> _SOURCE DATA_
# # # #

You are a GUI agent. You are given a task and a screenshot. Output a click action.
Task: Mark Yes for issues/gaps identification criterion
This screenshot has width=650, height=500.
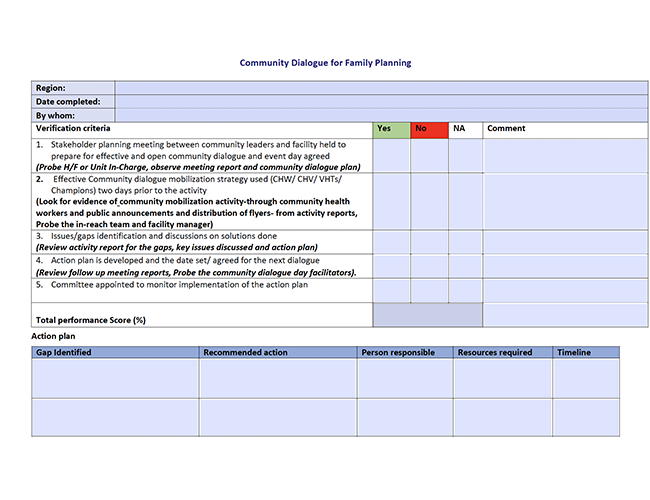click(x=391, y=241)
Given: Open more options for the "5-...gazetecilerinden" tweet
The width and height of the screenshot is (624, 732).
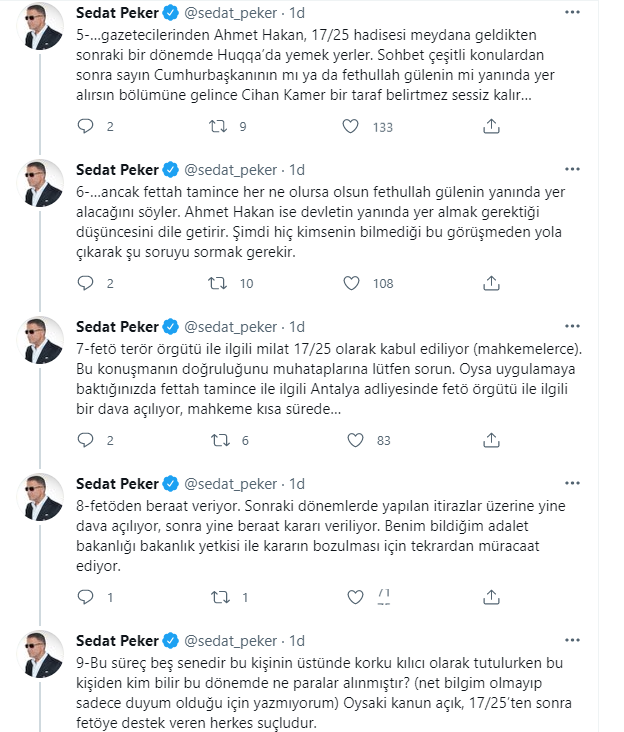Looking at the screenshot, I should tap(571, 13).
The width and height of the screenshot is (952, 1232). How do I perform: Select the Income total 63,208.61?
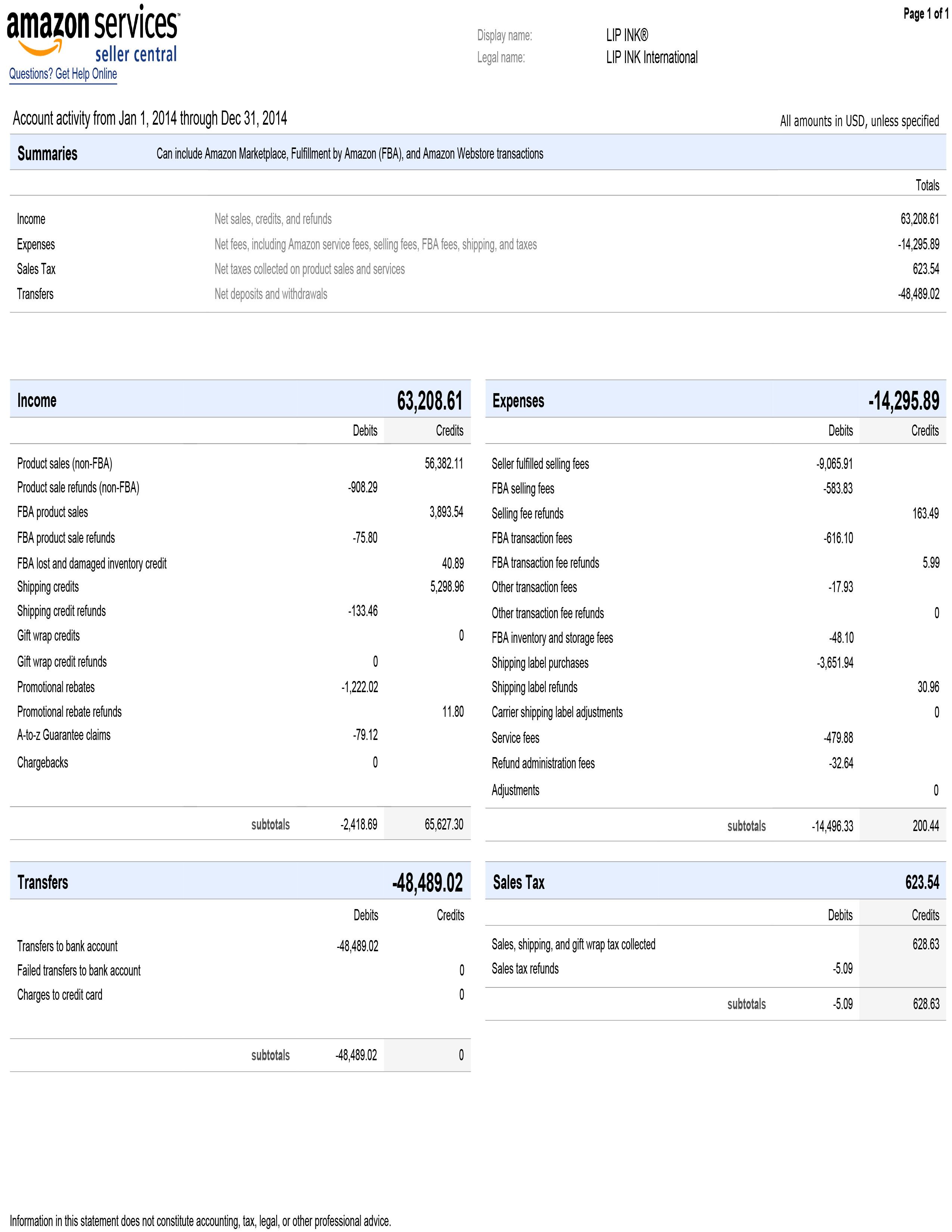pos(430,401)
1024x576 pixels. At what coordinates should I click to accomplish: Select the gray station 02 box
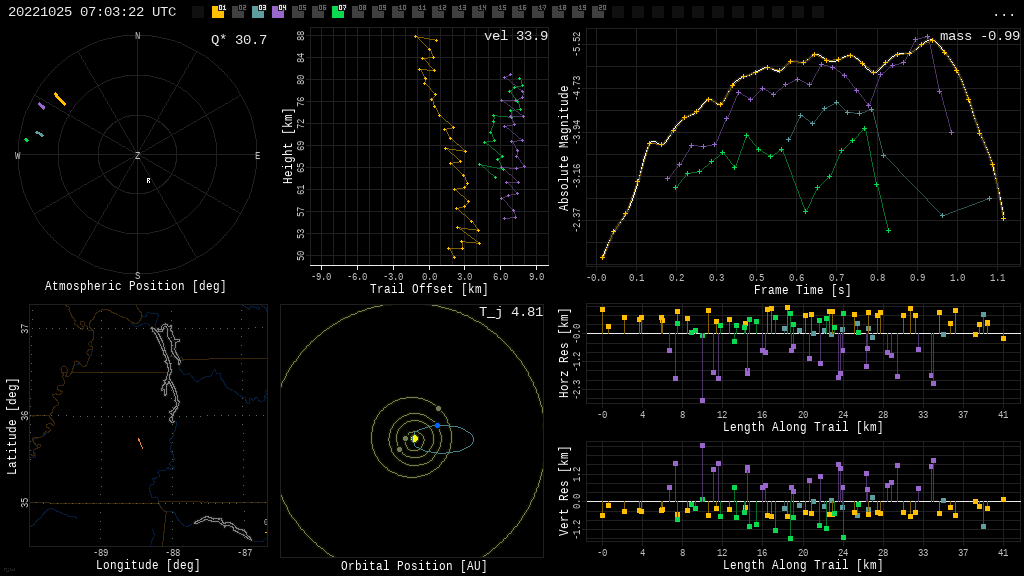coord(238,12)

# # # #

> _ACTION ITEM_
Copy nothing but the lines above from the one with "Task: Mark Yes" through the end of the material, word for word, and drop the pictures.

> _WRITTEN SOLUTION_
Task: Mark Yes for issues/gaps identification criterion
This screenshot has width=650, height=500.
click(x=391, y=241)
Given: Open more options for the "5-...gazetecilerinden" tweet
The width and height of the screenshot is (624, 732).
Looking at the screenshot, I should tap(571, 13).
The width and height of the screenshot is (952, 1232). How do I perform: Select the Income total 63,208.61?
pos(430,401)
1024x576 pixels. At what coordinates should I click to accomplish: Select the gray station 02 box
coord(238,12)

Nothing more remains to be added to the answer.